Hо он и тут вскоре все забыл, просто не было еще привычки помнить и понимать такие вещи, а на следующее утро он и сам заболел. То есть не то, чтобы заболел, а так - кашель и тридцать семь и ноль - и он решил остаться дома, радуясь поводу выспаться и прогулять занятия, а о ней - о ней - вовсе даже не вспоминая и не думая. В полдень, выспавшись и еще валяясь в постели (родители давно ушли на работу), он читал какую-то книжку, заложенную как закладкой фотографией веселой улыбающейся мордахи своего школьного товарища. И тут вдруг ему вообразилось, как было бы здорово, если бы он был художником и нарисовал портреты всех своих друзей и подруг, настоящие, выражающие самую сущность, и подарил бы эти портреты их прототипам. И вот, он перебирал в уме образы своих одношкольников и одношкольниц, воображая себе их портреты - лица, выражения глаз, характерные жесты, позы, - и все получалось здорово, и точно, и весело, им должно было понравиться, ах как жаль, что так трудно все-таки в реальности стать художником... И тут вдруг он вспомнил о ней...
Картина воображения изменилась.Исчезла простая, чуть-чуть шаржированная милая веселость, с какой он представлял себе портреты других, и в душе вдруг открылась глубокая, золотом сияющая бездна неба. А перед этой бездной, перед этой золотой воздушной небесной тканью стояла она, стояла, чуть наклонившись вперед, смотря прямо и внимательно, чуть-чуть исподлобья, будто бы только что услышала что-то важное. И едва заметно улыбалась. И все это было странно, и несколько секунд он как-то замедленно, с затаенной теплотой созерцал эту вдруг представившуюся его воображению, будто бы вовсе не принадлежащую ему, пришедшую извне картину... А потом опять все плавно ушло, и он еще чуть-чуть, по затухающей, попытался продолжить игру в воображаемые портреты... А потом решил, что хватит тут валяться и медитировать, а надо, наконец, встать и заняться каким-нибудь бодрым делом.
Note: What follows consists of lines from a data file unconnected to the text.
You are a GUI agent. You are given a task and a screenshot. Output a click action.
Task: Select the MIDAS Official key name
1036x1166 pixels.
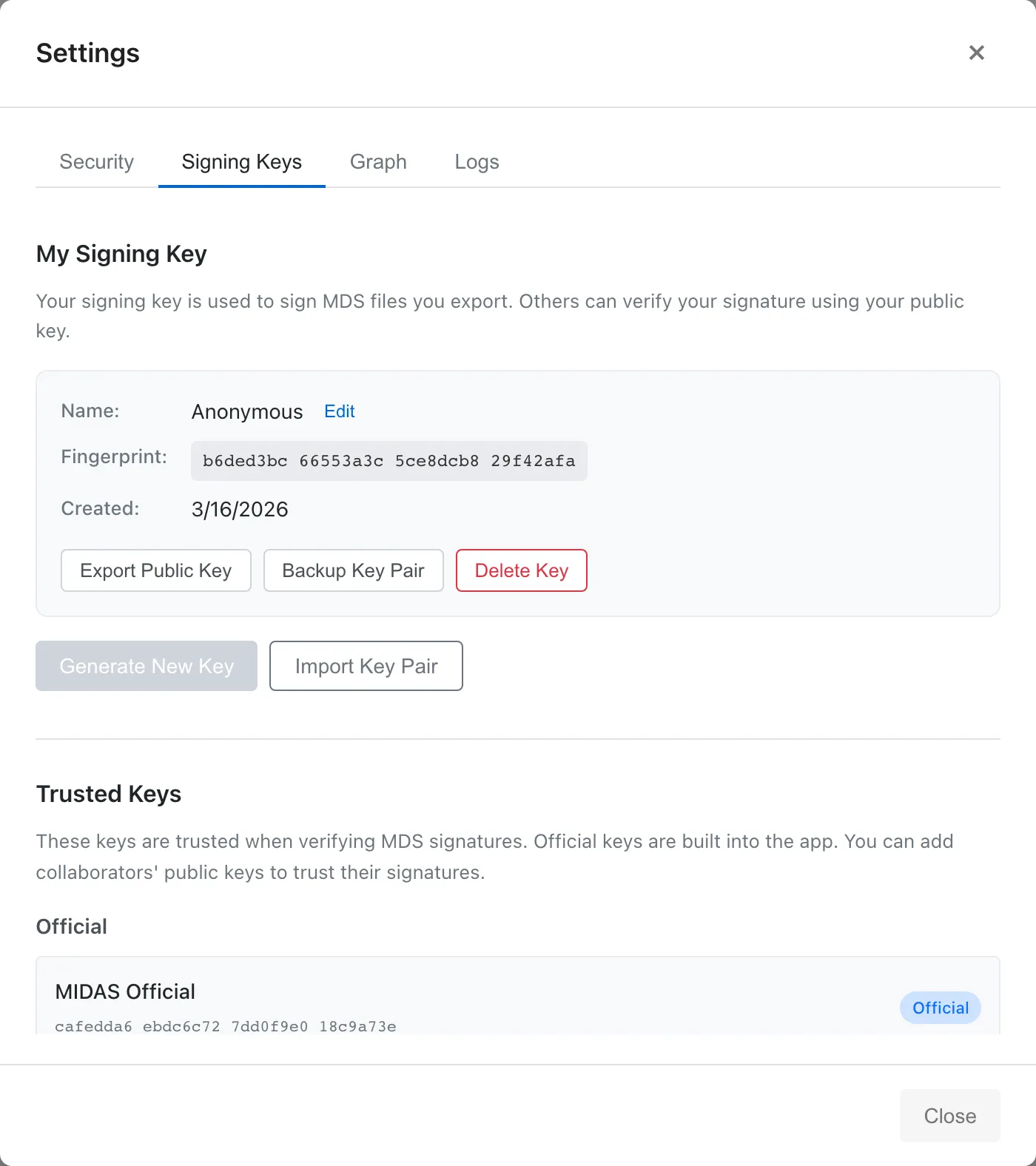(125, 991)
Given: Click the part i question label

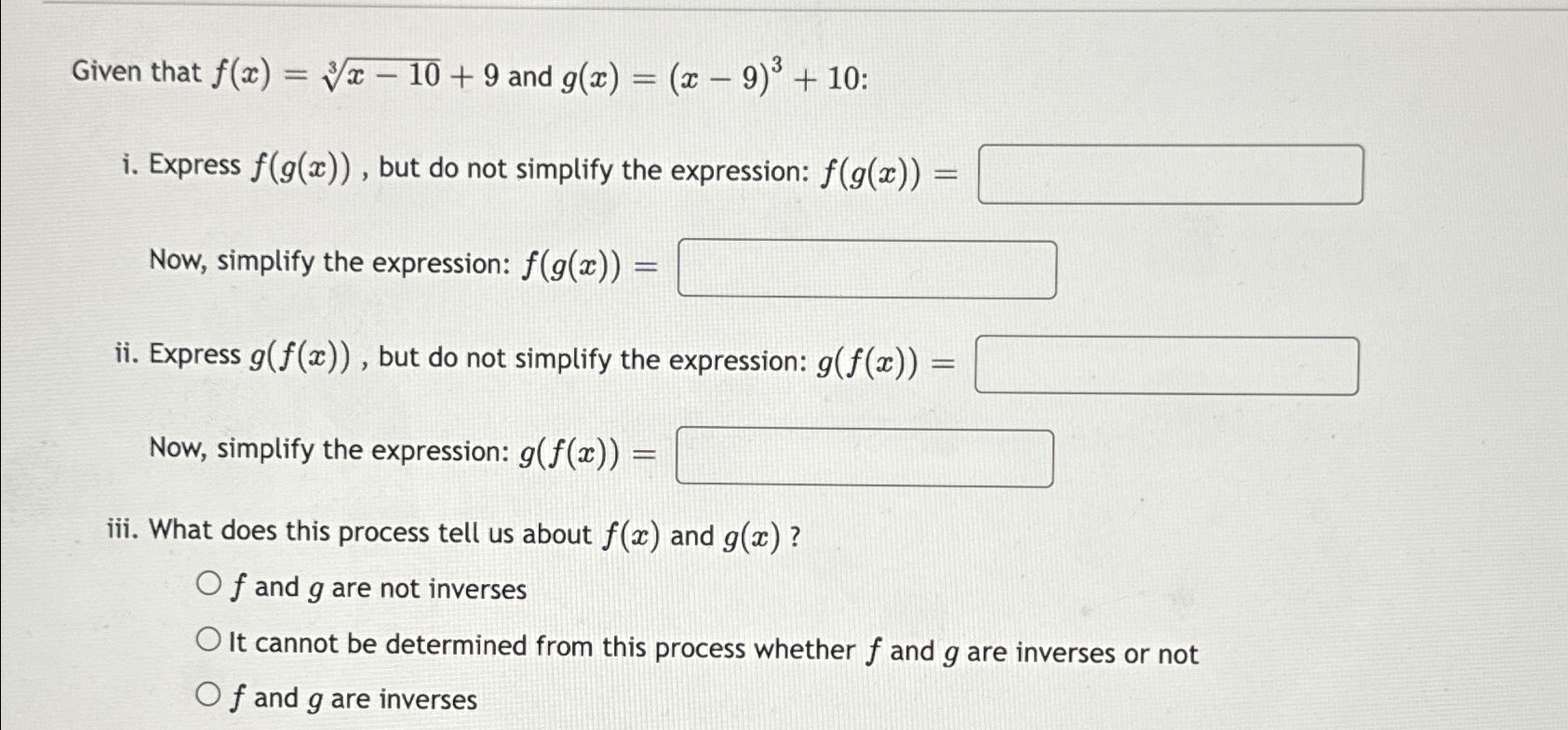Looking at the screenshot, I should click(128, 167).
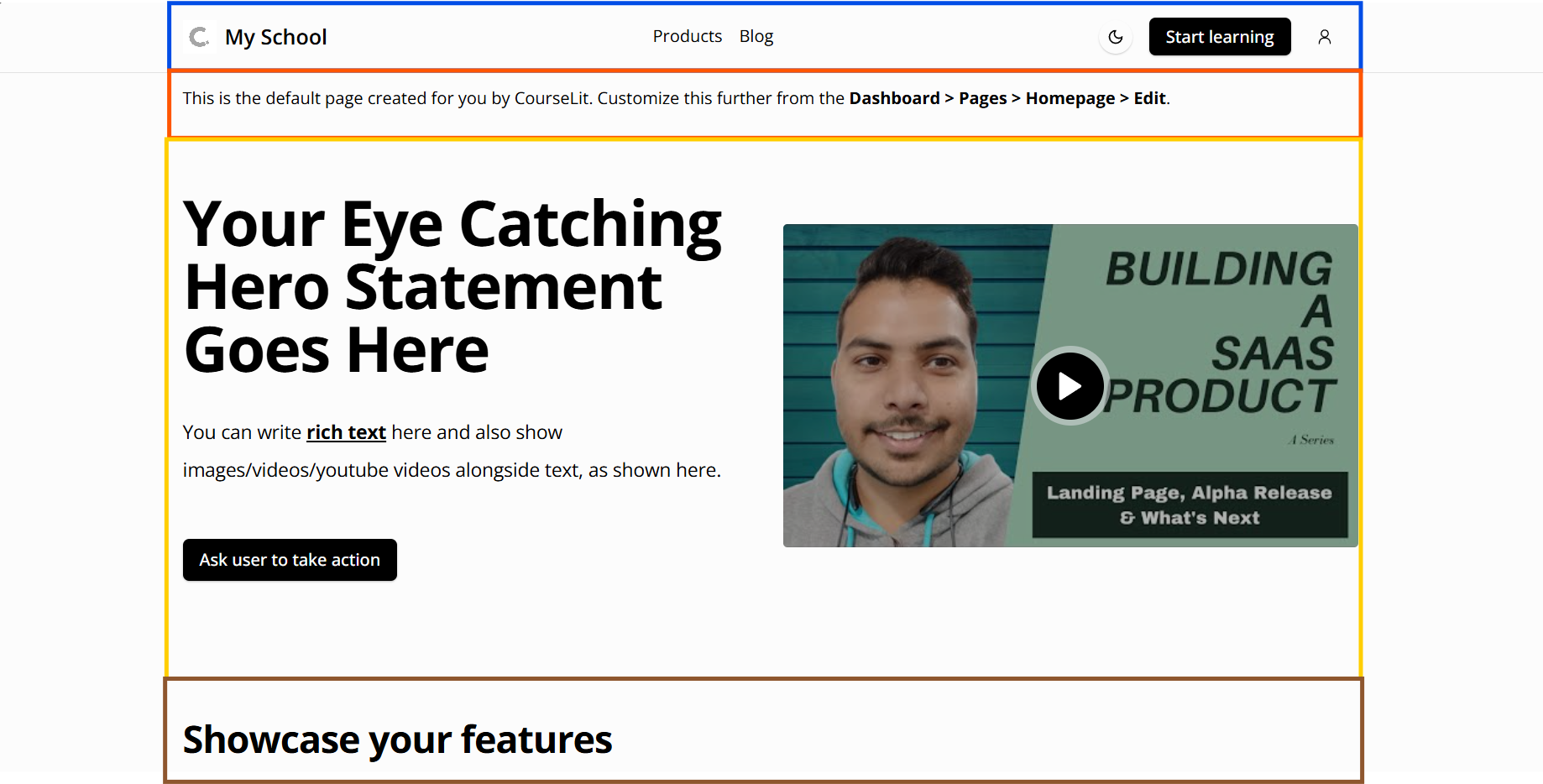
Task: Click the bold Homepage text in banner
Action: click(1070, 98)
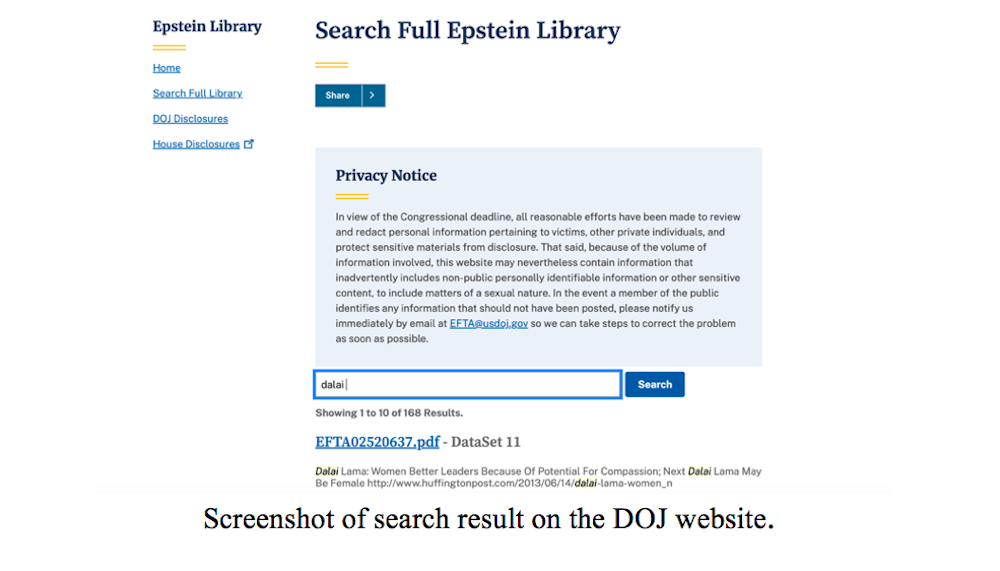
Task: Click the screenshot caption below the page
Action: tap(489, 520)
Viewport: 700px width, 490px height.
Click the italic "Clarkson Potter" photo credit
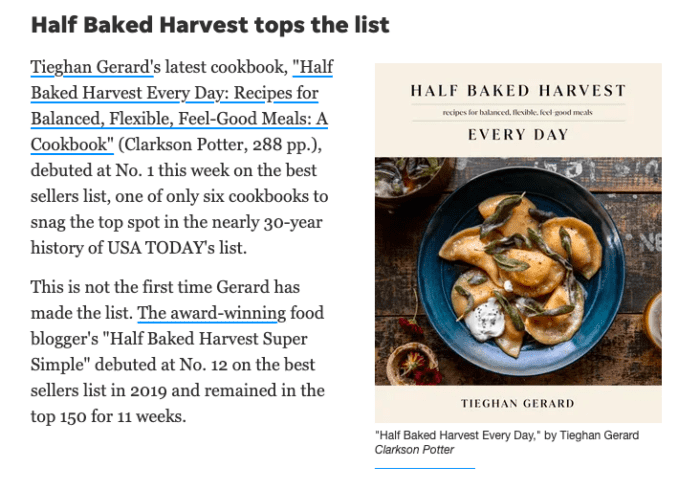[x=414, y=450]
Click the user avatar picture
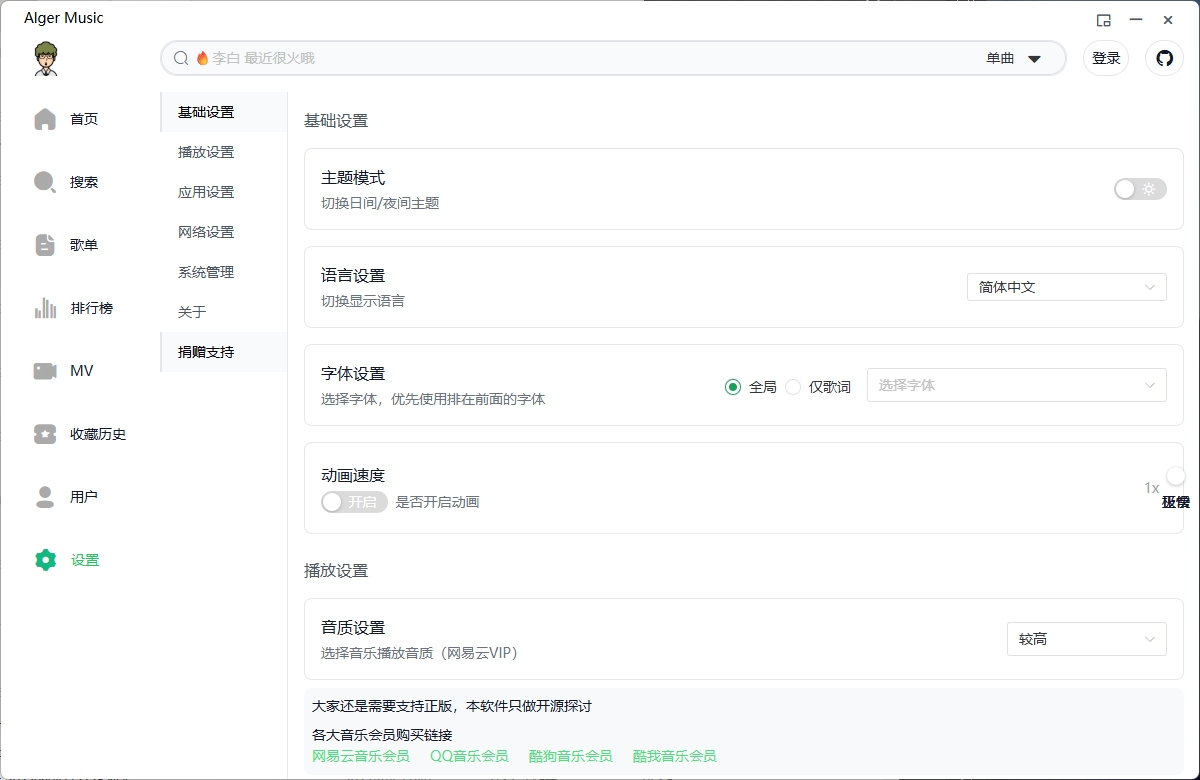 click(45, 59)
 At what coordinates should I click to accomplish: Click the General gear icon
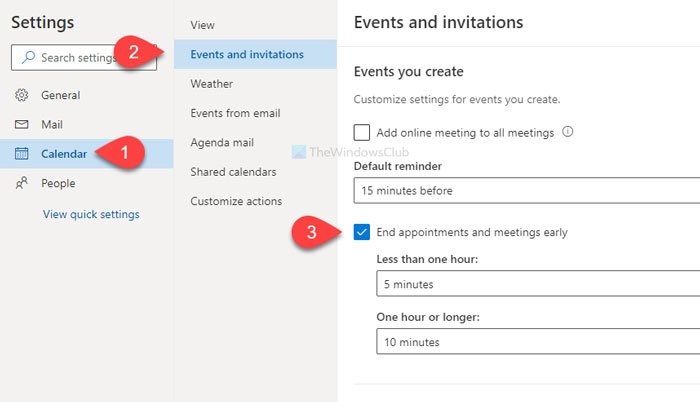click(x=22, y=95)
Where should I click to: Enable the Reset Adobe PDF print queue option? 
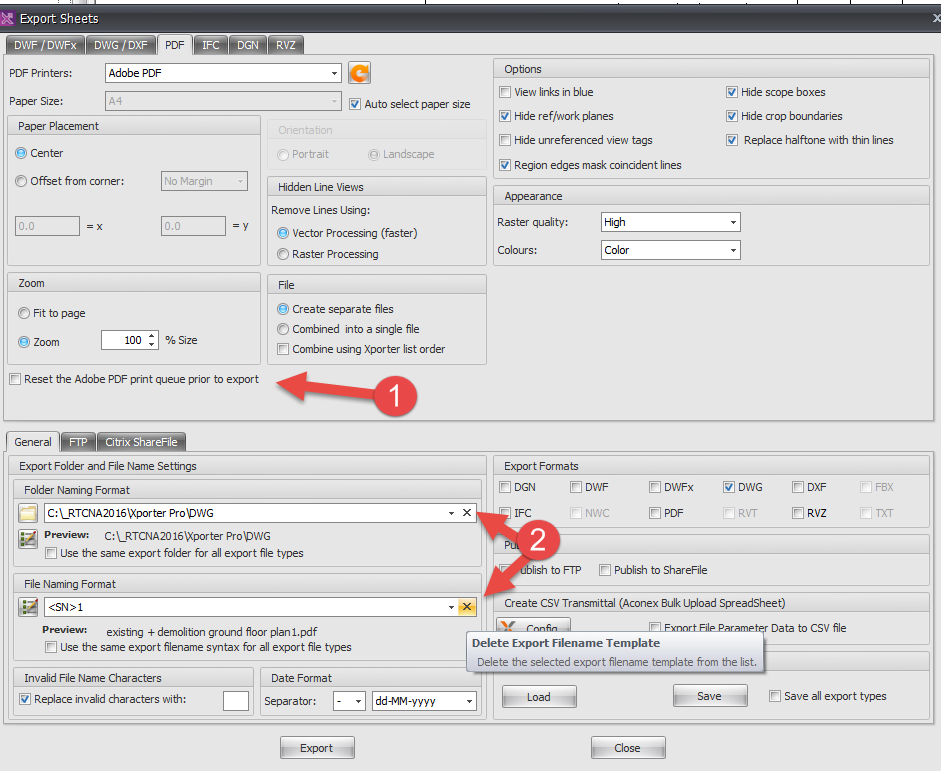point(15,380)
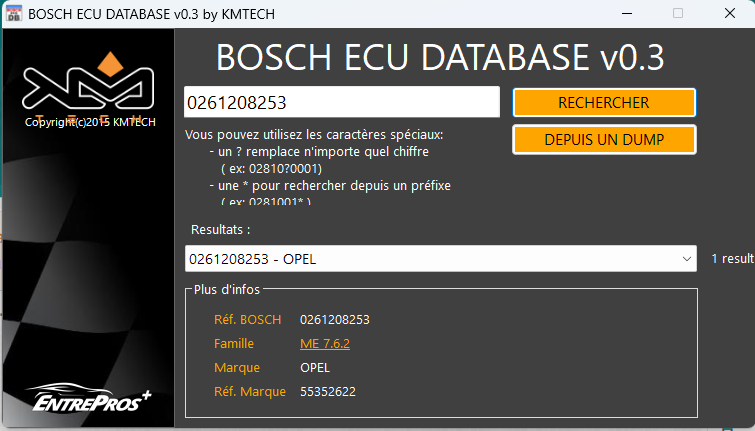
Task: Click the Marque value OPEL
Action: pos(315,367)
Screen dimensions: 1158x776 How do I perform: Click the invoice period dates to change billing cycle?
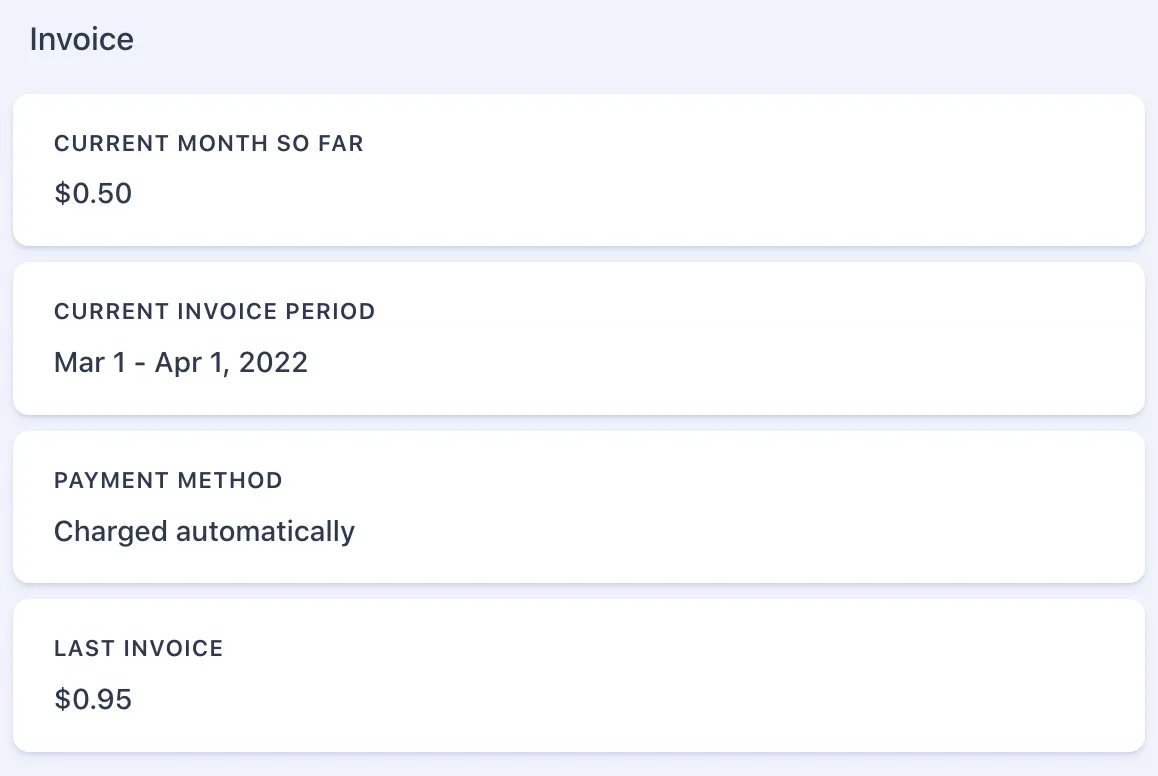(x=180, y=362)

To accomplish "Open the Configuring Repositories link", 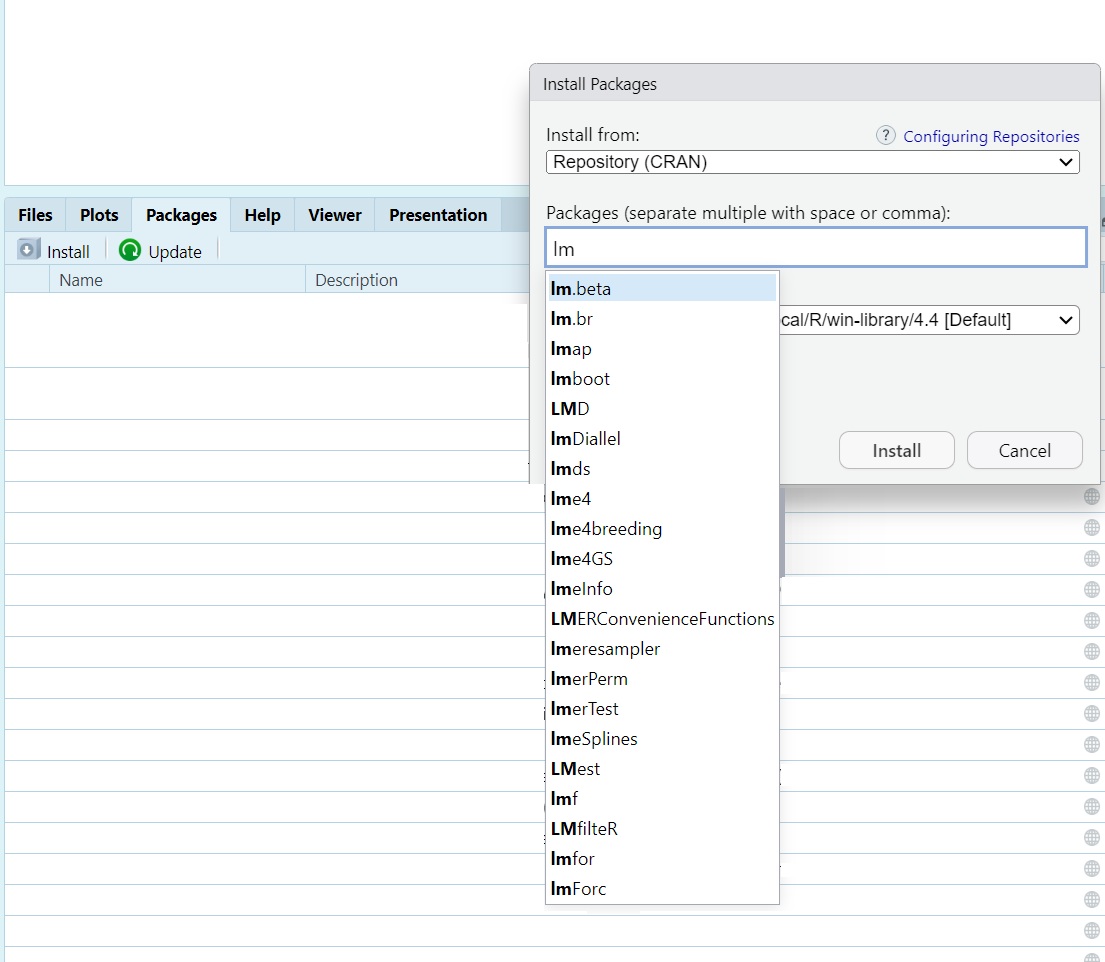I will point(991,137).
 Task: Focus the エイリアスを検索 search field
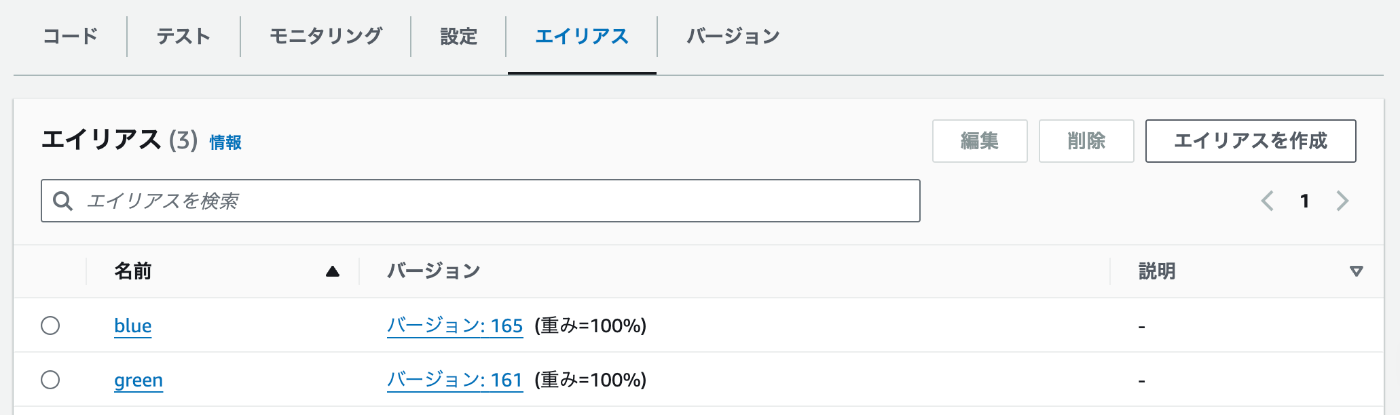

И на следующее утро, в школе, он весело рассказывал в компании (и ей тоже), как он с пользой закосил день, а на невысказанный, но все же услышанный вопрос, что же с ним все-таки было, радостно ответил, что все по-честному, у него тоже был грипп, только вирусы попались все какие-то дохлые. И по-простому, еще ни о чем не задумываясь, договорился, что она принесет ему завтра задачи из того задания, которое им угораздило получить вчера, когда его так доблестно не было в школе.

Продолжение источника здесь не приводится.